PROBLEM STATEMENT:
Using the records that appear below, write out exactly the lines from the one with "Nenektoto (15, 1276)" through the one with "Universal Lithium grease", keeping both end lines.

EXTRACTED ENTRIES:
◇ ◇ ◇

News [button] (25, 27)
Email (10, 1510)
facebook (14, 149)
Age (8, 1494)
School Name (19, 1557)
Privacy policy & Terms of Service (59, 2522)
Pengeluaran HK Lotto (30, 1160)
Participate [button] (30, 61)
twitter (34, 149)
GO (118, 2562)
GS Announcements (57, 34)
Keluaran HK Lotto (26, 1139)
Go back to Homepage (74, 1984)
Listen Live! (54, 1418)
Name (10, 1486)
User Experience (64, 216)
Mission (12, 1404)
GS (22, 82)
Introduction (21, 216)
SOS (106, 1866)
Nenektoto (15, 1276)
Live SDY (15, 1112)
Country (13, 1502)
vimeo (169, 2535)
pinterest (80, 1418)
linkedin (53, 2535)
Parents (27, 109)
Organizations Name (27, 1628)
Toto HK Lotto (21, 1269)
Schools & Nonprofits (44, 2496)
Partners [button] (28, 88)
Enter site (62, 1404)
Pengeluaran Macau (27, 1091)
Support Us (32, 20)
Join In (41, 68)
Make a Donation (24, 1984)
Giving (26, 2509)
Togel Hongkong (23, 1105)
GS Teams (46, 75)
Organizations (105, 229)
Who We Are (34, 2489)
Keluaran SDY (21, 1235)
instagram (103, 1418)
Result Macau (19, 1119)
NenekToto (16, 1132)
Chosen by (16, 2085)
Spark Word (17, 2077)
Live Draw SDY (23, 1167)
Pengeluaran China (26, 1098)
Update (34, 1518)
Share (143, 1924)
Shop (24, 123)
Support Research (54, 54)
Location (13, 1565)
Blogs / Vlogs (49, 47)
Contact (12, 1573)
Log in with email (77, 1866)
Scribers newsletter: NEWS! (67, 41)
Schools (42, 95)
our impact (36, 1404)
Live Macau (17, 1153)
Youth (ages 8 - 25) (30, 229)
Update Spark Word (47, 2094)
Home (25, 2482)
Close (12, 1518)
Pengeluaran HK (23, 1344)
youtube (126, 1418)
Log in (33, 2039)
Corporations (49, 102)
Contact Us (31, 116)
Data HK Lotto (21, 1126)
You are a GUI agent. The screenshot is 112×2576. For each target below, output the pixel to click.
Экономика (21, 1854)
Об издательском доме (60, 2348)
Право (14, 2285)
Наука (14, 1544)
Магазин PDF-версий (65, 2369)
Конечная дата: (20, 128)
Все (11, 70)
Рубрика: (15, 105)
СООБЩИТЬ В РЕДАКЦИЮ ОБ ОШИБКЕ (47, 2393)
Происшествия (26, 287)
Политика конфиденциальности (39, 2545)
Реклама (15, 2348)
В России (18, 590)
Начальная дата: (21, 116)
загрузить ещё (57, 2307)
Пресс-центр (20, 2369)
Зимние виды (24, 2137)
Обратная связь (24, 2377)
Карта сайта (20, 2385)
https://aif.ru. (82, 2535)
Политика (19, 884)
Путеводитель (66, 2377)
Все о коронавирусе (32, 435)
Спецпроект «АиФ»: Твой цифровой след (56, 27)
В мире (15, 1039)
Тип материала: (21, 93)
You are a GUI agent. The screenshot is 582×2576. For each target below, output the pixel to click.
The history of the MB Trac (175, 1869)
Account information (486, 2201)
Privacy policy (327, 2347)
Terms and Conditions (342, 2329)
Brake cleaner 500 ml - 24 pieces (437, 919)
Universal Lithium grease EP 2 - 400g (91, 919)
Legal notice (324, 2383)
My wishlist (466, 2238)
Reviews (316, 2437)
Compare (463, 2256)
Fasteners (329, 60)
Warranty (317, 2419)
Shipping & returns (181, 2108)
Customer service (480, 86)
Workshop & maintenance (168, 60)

◇ ◇ ◇

ANSWER FOR THIS EXERCISE:
Nenektoto (15, 1276)
Live SDY (15, 1112)
Country (13, 1502)
vimeo (169, 2535)
pinterest (80, 1418)
linkedin (53, 2535)
Parents (27, 109)
Organizations Name (27, 1628)
Toto HK Lotto (21, 1269)
Schools & Nonprofits (44, 2496)
Partners [button] (28, 88)
Enter site (62, 1404)
Pengeluaran Macau (27, 1091)
Support Us (32, 20)
Join In (41, 68)
Make a Donation (24, 1984)
Giving (26, 2509)
Togel Hongkong (23, 1105)
GS Teams (46, 75)
Organizations (105, 229)
Who We Are (34, 2489)
Keluaran SDY (21, 1235)
instagram (103, 1418)
Result Macau (19, 1119)
NenekToto (16, 1132)
Chosen by (16, 2085)
Spark Word (17, 2077)
Live Draw SDY (23, 1167)
Pengeluaran China (26, 1098)
Update (34, 1518)
Share (143, 1924)
Shop (24, 123)
Support Research (54, 54)
Location (13, 1565)
Blogs / Vlogs (49, 47)
Contact (12, 1573)
Log in with email (77, 1866)
Scribers newsletter: NEWS! (67, 41)
Schools (42, 95)
our impact (36, 1404)
Live Macau (17, 1153)
Youth (ages 8 - 25) (30, 229)
Update Spark Word (47, 2094)
Home (25, 2482)
Close (12, 1518)
Pengeluaran HK (23, 1344)
youtube (126, 1418)
Log in (33, 2039)
Corporations (49, 102)
Contact Us (31, 116)
Data HK Lotto (21, 1126)
You are a GUI agent. The screenshot is 112×2576. For each target below, output the pixel to click.
Экономика (21, 1854)
Об издательском доме (60, 2348)
Право (14, 2285)
Наука (14, 1544)
Магазин PDF-версий (65, 2369)
Конечная дата: (20, 128)
Все (11, 70)
Рубрика: (15, 105)
СООБЩИТЬ В РЕДАКЦИЮ ОБ ОШИБКЕ (47, 2393)
Происшествия (26, 287)
Политика конфиденциальности (39, 2545)
Реклама (15, 2348)
В России (18, 590)
Начальная дата: (21, 116)
загрузить ещё (57, 2307)
Пресс-центр (20, 2369)
Зимние виды (24, 2137)
Обратная связь (24, 2377)
Карта сайта (20, 2385)
https://aif.ru. (82, 2535)
Политика (19, 884)
Путеводитель (66, 2377)
Все о коронавирусе (32, 435)
Спецпроект «АиФ»: Твой цифровой след (56, 27)
В мире (15, 1039)
Тип материала: (21, 93)
You are a GUI agent. The screenshot is 582×2576. For each target below, output the pixel to click.
The history of the MB Trac (175, 1869)
Account information (486, 2201)
Privacy policy (327, 2347)
Terms and Conditions (342, 2329)
Brake cleaner 500 ml - 24 pieces (437, 919)
Universal Lithium grease EP 2 - 400g (91, 919)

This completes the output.